Start of Working data

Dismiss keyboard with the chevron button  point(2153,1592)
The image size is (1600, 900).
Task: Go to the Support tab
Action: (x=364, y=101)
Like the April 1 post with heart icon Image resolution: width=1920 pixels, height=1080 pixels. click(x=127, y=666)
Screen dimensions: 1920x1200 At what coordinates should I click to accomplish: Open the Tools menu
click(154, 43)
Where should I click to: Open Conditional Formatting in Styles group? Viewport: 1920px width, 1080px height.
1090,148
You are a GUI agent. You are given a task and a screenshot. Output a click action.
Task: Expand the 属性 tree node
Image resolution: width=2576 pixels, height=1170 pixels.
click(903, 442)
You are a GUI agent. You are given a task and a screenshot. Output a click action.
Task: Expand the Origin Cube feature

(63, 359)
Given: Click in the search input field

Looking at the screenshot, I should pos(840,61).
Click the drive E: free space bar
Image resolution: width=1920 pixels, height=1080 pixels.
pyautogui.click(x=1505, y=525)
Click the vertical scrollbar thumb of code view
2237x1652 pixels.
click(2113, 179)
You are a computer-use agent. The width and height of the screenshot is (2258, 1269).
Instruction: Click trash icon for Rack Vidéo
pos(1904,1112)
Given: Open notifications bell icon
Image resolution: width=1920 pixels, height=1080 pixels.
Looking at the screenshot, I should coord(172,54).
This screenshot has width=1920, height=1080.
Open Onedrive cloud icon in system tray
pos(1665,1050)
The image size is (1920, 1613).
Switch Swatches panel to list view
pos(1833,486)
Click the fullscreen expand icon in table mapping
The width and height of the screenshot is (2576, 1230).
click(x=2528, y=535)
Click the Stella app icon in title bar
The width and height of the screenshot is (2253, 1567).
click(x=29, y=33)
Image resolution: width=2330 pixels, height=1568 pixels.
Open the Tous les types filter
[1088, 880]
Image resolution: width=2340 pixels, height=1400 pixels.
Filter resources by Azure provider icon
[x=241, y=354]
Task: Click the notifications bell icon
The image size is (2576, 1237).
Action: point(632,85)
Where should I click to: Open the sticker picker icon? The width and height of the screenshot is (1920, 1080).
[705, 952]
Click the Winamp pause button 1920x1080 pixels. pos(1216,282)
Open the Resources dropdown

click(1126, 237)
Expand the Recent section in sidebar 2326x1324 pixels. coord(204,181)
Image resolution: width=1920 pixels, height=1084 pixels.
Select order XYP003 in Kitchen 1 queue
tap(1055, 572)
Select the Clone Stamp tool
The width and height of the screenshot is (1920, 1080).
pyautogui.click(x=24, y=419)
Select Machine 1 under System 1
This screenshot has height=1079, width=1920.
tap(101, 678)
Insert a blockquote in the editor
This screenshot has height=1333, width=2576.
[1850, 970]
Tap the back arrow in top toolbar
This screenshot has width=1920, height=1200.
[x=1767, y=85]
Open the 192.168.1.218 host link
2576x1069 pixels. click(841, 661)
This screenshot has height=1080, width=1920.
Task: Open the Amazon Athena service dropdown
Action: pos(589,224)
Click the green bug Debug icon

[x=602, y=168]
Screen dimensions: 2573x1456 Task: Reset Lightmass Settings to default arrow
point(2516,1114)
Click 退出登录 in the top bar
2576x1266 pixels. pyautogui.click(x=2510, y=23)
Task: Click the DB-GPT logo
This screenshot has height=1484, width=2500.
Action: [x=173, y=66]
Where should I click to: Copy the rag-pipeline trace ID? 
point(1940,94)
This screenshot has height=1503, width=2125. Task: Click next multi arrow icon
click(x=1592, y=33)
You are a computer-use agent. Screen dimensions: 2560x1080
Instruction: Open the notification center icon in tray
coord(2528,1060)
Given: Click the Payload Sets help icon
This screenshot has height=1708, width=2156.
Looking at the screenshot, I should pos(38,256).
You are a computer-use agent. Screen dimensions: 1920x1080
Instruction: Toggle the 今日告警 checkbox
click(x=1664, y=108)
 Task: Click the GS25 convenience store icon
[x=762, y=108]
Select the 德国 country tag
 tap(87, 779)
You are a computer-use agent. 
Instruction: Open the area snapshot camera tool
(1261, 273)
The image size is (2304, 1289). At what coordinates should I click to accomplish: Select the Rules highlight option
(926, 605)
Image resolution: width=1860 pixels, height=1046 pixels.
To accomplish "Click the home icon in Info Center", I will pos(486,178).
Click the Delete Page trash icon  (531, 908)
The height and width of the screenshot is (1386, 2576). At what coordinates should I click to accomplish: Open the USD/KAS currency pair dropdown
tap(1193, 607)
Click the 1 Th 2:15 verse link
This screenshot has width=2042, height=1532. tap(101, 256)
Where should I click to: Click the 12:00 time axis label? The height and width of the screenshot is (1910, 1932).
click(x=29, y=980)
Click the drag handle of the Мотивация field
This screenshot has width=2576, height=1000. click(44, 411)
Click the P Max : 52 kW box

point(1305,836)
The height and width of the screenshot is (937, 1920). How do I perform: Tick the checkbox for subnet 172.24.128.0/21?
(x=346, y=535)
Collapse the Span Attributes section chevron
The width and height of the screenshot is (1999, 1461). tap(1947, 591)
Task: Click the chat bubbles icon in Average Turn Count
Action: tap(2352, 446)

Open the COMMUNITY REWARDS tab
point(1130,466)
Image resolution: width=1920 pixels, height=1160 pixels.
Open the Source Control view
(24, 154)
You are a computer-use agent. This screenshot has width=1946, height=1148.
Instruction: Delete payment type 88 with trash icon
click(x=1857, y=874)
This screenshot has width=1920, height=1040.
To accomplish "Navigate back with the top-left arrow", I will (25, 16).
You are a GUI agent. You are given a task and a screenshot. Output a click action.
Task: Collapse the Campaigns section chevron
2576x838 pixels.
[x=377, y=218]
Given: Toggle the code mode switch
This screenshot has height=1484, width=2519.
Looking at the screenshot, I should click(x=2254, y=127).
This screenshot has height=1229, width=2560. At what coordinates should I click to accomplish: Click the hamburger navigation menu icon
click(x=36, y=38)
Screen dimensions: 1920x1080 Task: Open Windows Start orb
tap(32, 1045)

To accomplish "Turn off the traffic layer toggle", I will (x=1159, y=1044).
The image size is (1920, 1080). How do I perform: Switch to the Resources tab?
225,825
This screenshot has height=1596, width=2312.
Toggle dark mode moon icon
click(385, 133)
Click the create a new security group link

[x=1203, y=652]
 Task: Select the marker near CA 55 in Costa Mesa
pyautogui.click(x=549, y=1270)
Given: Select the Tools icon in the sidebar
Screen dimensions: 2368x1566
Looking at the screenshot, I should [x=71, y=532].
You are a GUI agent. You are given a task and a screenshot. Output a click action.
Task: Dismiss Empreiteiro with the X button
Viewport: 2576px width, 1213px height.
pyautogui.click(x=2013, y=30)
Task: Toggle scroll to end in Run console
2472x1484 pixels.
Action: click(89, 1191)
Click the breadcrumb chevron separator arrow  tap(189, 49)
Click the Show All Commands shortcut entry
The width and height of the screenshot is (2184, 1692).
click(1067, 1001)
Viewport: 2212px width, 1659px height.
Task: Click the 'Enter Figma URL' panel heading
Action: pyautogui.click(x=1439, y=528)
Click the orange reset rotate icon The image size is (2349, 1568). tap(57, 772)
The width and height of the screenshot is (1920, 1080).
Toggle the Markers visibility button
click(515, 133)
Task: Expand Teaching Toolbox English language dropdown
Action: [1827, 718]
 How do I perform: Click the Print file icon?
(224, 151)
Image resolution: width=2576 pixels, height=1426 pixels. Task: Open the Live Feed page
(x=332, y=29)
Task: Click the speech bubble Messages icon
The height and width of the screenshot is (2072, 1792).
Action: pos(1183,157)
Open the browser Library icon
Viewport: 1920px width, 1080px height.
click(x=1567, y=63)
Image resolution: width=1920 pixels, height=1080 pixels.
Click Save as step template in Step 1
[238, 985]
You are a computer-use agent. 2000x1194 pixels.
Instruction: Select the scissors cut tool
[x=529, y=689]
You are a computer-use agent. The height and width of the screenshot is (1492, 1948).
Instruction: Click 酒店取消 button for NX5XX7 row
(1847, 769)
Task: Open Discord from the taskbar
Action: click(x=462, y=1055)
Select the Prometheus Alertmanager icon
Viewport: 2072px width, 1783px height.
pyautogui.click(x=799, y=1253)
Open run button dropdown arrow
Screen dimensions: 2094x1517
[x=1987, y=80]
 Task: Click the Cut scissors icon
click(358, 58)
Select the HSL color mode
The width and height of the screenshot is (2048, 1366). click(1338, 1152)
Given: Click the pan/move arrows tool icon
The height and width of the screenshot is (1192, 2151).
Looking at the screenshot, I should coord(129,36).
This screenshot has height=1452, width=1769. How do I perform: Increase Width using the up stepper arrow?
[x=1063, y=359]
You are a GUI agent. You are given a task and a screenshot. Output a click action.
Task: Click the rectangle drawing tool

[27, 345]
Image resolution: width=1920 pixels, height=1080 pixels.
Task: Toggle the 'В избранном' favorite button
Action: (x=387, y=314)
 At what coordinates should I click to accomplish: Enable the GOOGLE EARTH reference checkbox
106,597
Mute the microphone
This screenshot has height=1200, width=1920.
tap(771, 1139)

End of Working data

Determine how many lines of the data above contain the string "computer", and give the result with nothing else.

7